Inspirado em Harris, Berger dá a essa reunião um tom de suspense. Conclave é, como definiu o jornal francês Libération, uma espécie de “thriller clerical”. Qual o segredo dessa fórmula? Num ambiente de máxima religiosidade, expõe a forma laica de todas as artimanhas políticas empregadas na conquista do poder. A disputa pelo poder, como se sabe, pode ter suas regras escritas, mas se dá também num ambiente de estratagemas, alguns deles muito pouco ortodoxos. Para manter o suspense, a indefinição da luta é mantida até o fim.
Outro dos trunfos de Conclave é mostrar essa disputa em termos sutilmente inspirados em temáticas contemporâneas. Os personagens vestem-se de maneira cerimonial. Nos dias de votação, desligam-se do mundo e internam-se na Capela Sistina (reproduzida nos estúdios de Cinecittà). Mas trazem o mundo e seus problemas para dentro desse ambiente reservado. Levam suas contradições mundanas para o interior dos santos muros pintados por Michelangelo.
Nesse espaço fechado assistem-se aos debates sobre política eclesiástica. Entre os grupos que se formam e se opõem, discutem-se os rumos da Igreja Católica. Neste mundo em convulsão a Igreja deve ter um papa moderno, antenado com a contemporaneidade, ou, pelo contrário, um papa conservador para reforçar a tradição como âncora moral e espiritual em uma época carente de referências?
Essa questão mais geral e, por assim dizer, mais nobre, acaba encoberta por preocupações, digamos, mais terrenas, como a vaidade e a busca pelo poder. À medida que as votações se sucedem, desenham-se favoritos e azarões. Há pedras no meio do caminho de alguns desses favoritos. Alguns escândalos desenham-se neste santo ambiente, e a disputa ganha ares de imprevisibilidade.
Fiel à noção de thriller, Berger mantém a tensão até o fim sem que o espectador possa adivinhar qual será o vencedor. E, sobretudo, qual será o fator decisivo para a vitória. As surpresas dos lances finais por certo serão do agrado de alguns e parecerão inverossímeis - e talvez escandalosas - a outros.
Na verdade, esses desenvolvimentos confrontarão os espectadores com suas próprias ideias a respeito de racismo, machismo, misoginia, homofobia, imigração, etc. Ou seja, os tais temas contemporâneos que, quase de forma literal, invadem o Vaticano ao longo de uma eleição papal tornada explosiva.
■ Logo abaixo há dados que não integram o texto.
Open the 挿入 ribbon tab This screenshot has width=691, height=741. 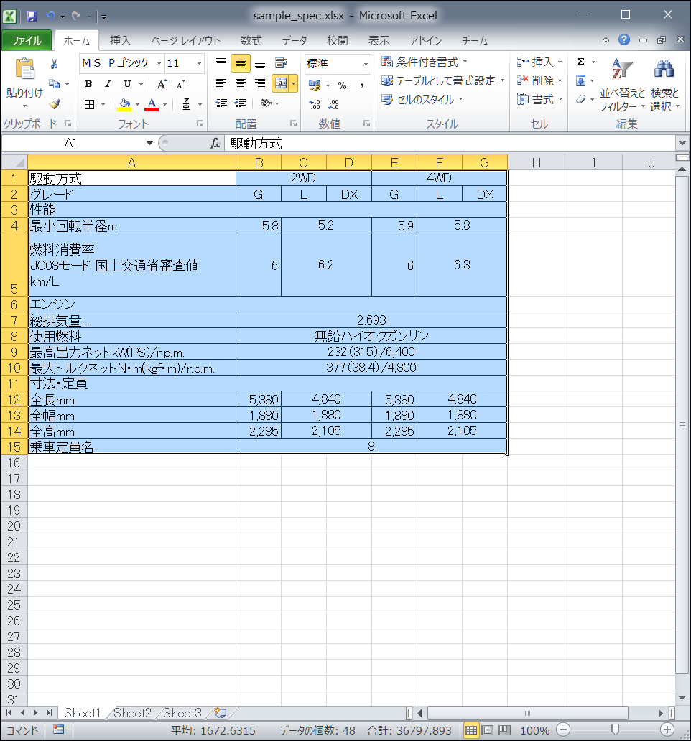coord(120,40)
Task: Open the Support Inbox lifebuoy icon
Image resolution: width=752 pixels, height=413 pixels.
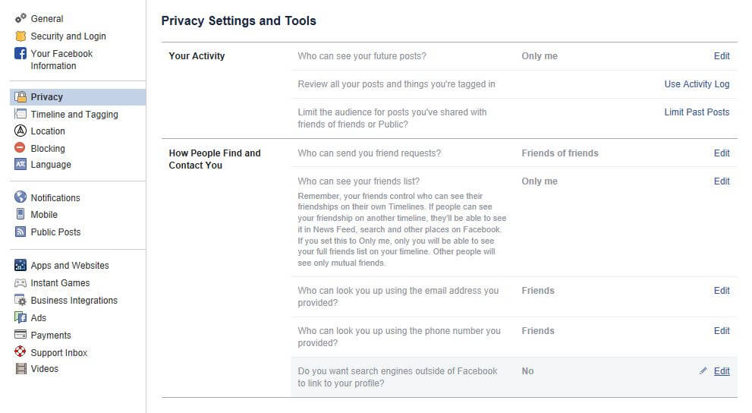Action: pos(20,352)
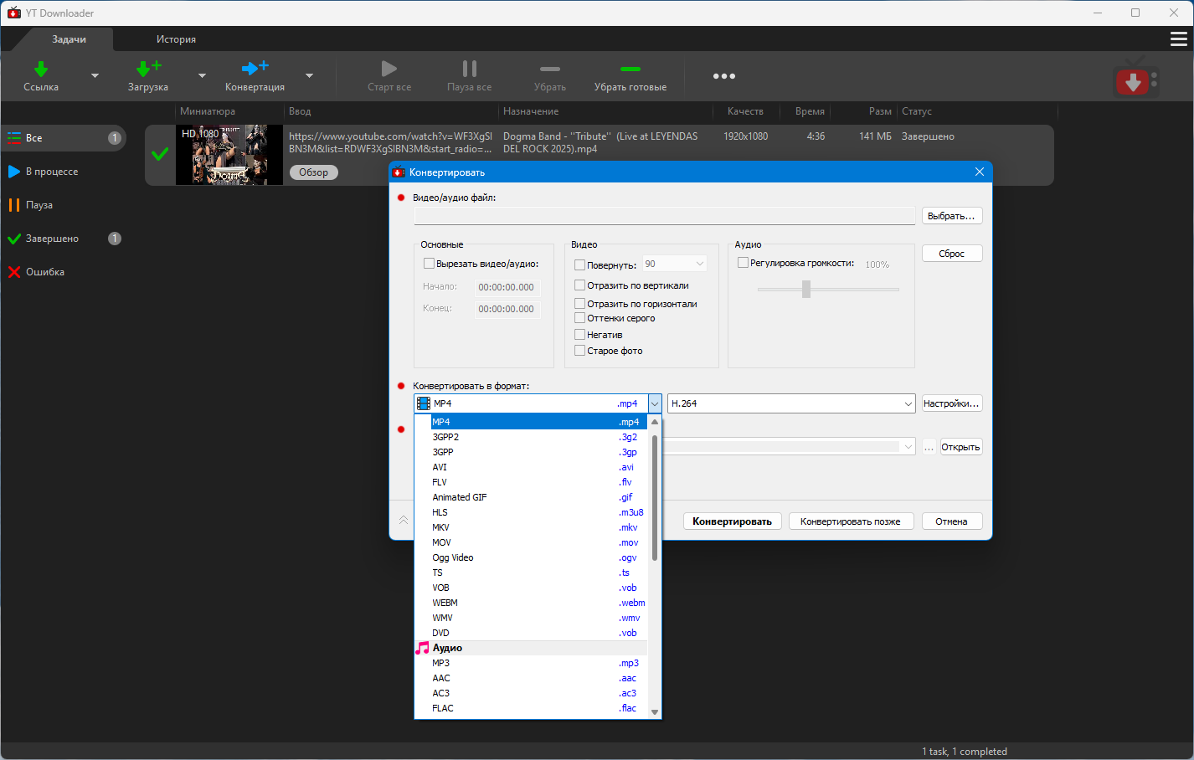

No todo, Conclave é muito bem dirigido. Em estilo clássico, Berger encena com rigor a ritualística em seus detalhes - a quebra do anel do papa morto, a cerimônia das votações sucessivas, as mensagens ao povo pela fumaça negra (papa não escolhido) e a fumaça branca (novo papa eleito). As vestes, o ambiente finamente reconstituído e, em especial, um elenco de ponta (Stanley Tucci, Sergio Castellitto, Isabella Rossellini), no qual sobressai sem dúvida Ralph Fiennes, o atormentado cardeal Lawrence que conduz a votação e é, ele próprio, um dos candidatos mais fortes.
A excelência cinematográfica de Conclave tende a se traduzir em prêmios. É o principal concorrente ao Bafta, o “Oscar britânico”, com o maior número de indicações - 12 - e presente nas principais categorias.
O reparo possível se concentra no terço final, quando o desejo de enviar uma mensagem progressista aos contemporâneos força a trama a uma série de reviravoltas um tanto forçadas. O desfecho, em especial, pode ser visto por parte do público como ápice desse artificialismo. Ou como revolucionário por outra parte. Você decide.